## Activity
Search the material below for the word "icon" and copy every line in which it occurs.

## Provided entries
————
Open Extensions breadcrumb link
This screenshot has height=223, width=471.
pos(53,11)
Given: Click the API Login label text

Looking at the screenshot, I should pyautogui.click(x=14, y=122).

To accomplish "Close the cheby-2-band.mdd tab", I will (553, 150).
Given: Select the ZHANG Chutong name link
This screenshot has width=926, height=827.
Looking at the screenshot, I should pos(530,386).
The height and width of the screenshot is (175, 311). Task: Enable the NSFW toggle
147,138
————
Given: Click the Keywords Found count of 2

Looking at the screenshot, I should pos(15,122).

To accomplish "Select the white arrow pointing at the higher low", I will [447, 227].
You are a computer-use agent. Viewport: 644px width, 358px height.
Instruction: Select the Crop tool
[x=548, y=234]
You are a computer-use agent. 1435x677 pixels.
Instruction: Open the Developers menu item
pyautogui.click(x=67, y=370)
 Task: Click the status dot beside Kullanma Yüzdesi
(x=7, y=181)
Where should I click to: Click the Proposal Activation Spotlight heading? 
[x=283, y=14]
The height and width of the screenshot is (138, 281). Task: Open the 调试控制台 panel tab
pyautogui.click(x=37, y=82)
————
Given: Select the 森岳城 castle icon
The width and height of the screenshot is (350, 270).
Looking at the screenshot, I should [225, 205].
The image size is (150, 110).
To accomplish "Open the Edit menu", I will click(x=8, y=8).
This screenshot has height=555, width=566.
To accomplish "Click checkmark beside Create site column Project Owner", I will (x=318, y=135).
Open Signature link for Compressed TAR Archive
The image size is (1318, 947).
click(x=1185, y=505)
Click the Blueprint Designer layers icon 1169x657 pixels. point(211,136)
————
## Exercise result
Given: Select the 森岳城 castle icon
Click the Blueprint Designer layers icon 1169x657 pixels. point(211,136)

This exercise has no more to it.